Coronavirus outbreak hits container traffic 

MetalMiner’s Stuart Burns weighed in on another indicator of the coronavirus slowdown: plunging container traffic.

“World Cargo News reports that container traffic through the Port of Los Angeles during March was down significantly in the wake of the pandemic,” Burns wrote. “Los Angeles moved 449,568 TEU in March 2020, a 30.9% decrease compared to last year.

“For the first quarter of 2020, volumes have decreased by 18.5% compared to 2019,” the port said. “It was the lowest amount of monthly cargo moving through the port since February 2009.”

Depending on how long the health crisis continues, it could have significant long-term ramifications for shipping firms and their customers.

“Some shipping lines were already in a difficult position, heavily laden with debt and facing a slowdown in trade due to the U.S.-China trade war,” Burns explained. “The greater impact of the virus’ damage to global supply chains could see bankruptcy in the months ahead and a smaller container shipping industry emerges from what is left.

“That would not be good news for consumers, as less capacity and less competition mean rates would rise.”

Pandemic impacts India’s iron ore sector 

MetalMiner contributor Sohrab Darabshaw analyzed the pandemic’s impact on India’s iron ore sector amid forecasts of significant drops in its iron ore exports this year.

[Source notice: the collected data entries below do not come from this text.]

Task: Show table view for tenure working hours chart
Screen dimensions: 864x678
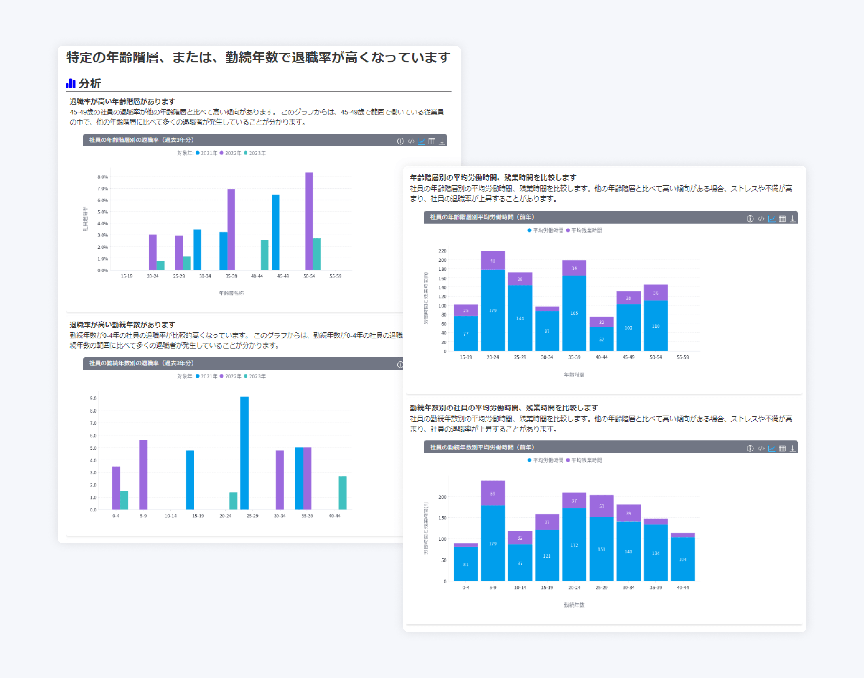Action: pos(782,448)
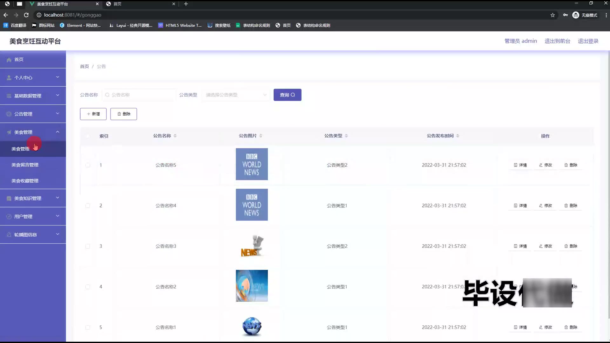Open 美食留言管理 in the sidebar
The image size is (610, 343).
(x=25, y=165)

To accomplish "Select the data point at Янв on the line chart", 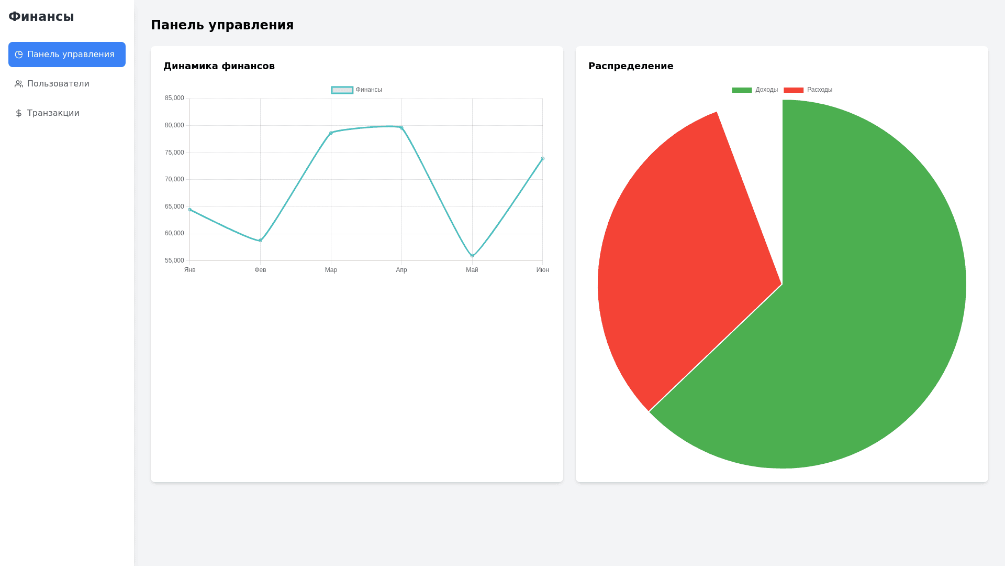I will (x=190, y=209).
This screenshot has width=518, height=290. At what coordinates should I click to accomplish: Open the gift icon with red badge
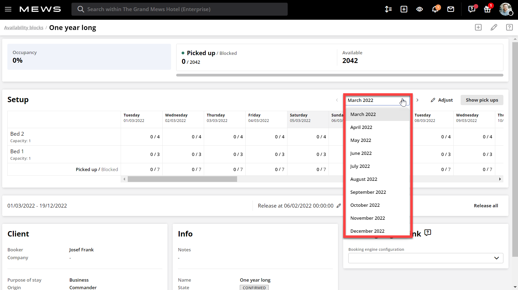(x=487, y=9)
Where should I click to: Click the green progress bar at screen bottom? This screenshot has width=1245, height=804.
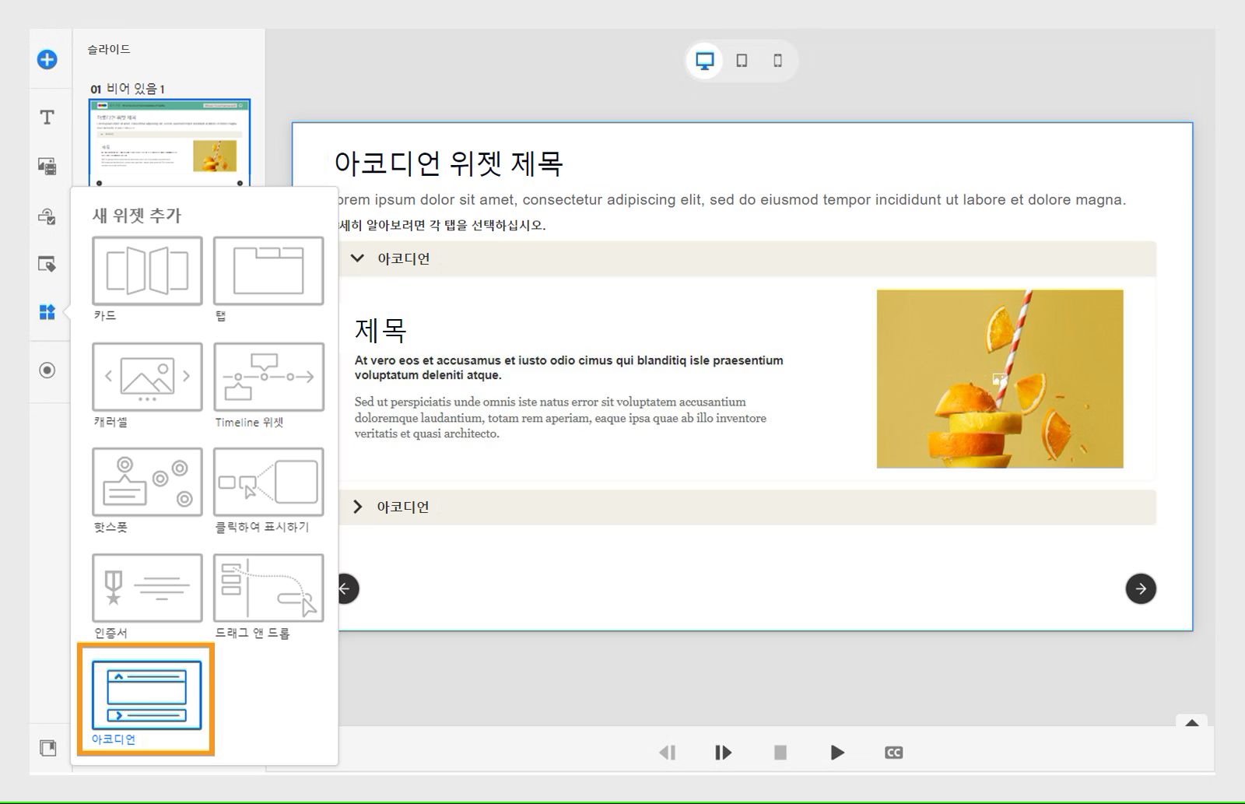[623, 800]
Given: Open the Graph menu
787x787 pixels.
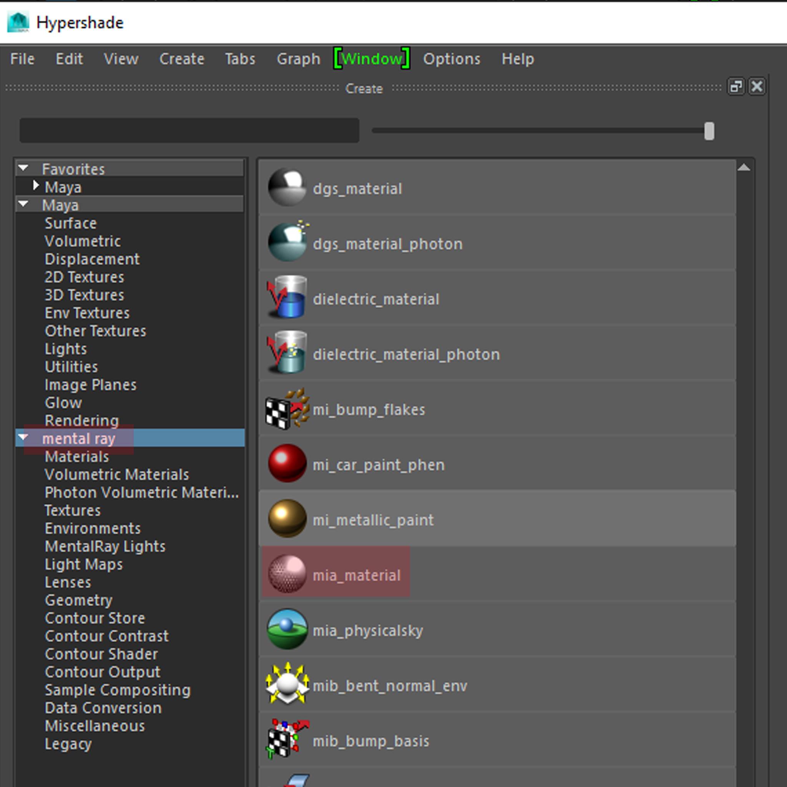Looking at the screenshot, I should [298, 59].
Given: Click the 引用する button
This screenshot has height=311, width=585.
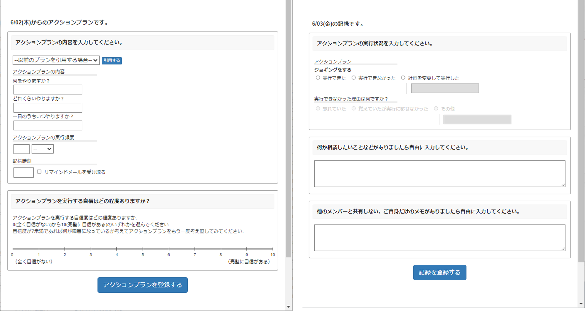Looking at the screenshot, I should 112,61.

“A new report by data analytics company GlobalData has forecast India’s iron ore exports will decline by around 25% to 23.3 million metric tons in 2020 due to the coronavirus outbreak, the closure of ports, shortage of workers and transport restrictions,” Darabshaw wrote.

“This report follows the one by Fitch Solutions a few days ago that revised India’s mineral production growth forecasts downward, adding that despite mining operations being operational during the lockdown, other restrictions were hampering output.”

E.U. imposes anti-dumping duties on stainless steel 

After a lengthy period of deliberation, the E.U. opted to slap anti-dumping duties on stainless steel imports from China, Taiwan and Indonesia.

“But unlike America’s blanket 25% levy on steel products, the E.U.’s response to the threat is more nuanced,” Burns explained.

“In addition to Tsingshan, its rival Shanxi Taigang Stainless Steel Co Ltd and three affiliates were hit with the highest rate of 18.9%, while other mainland China firms saw rates of 14.5% and 17.4%. The Taiwan duties were lower, ranging from 6% to 7.5% and collectively are hoped to ‘restore fair-trading conditions’ and allow domestic producers to recover, the E.U. announcement states.”

U.S. industrial production suffers largest drop since 1946

Unsurprisingly, as shelter-in-place orders went into effect around the U.S. in March, industrial production levels plummeted.

In fact, according to the Federal Reserve, industrial production fell 5.4% in March, marking its biggest drop since 1946.

Manufacturing output, meanwhile, fell 6.3% in the month, paced by production suspensions in the automotive sector.

Oil price deal and the way forward 

The spat between Saudi Arabia and Russia over oil output cuts has apparently reached a conclusion, as oil-producing countries reached a deal to cut output by about 9.7 million barrels per day over the next two months.

Previous talks had fizzled, leading Saudi Arabia to decide to flood the market with oil, thus engendering the recent price swoon (which was exacerbated by the coronavirus pandemic and the ensuing plunge in demand).

“Before the coronavirus crisis, global demand was in the region of 100 million barrels of oil a day, The New York Times states, but demand is down about 35%, suggesting excess production is still in the region of an unprecedented 20 million barrels,” Burns explained.

“Analysts have cast doubts on even the 9.7 million barrels per day figure, saying it is based on high baseline estimates used to calculate cuts, estimating the real figure will be more like 7 million barrels per day before falls in North and South American production are factored in.

“Global storage is rapidly filling up as consuming and producing countries fill up their reserves at what are historically low prices; estimates are storage will be full within a couple of months, if not just a few weeks.”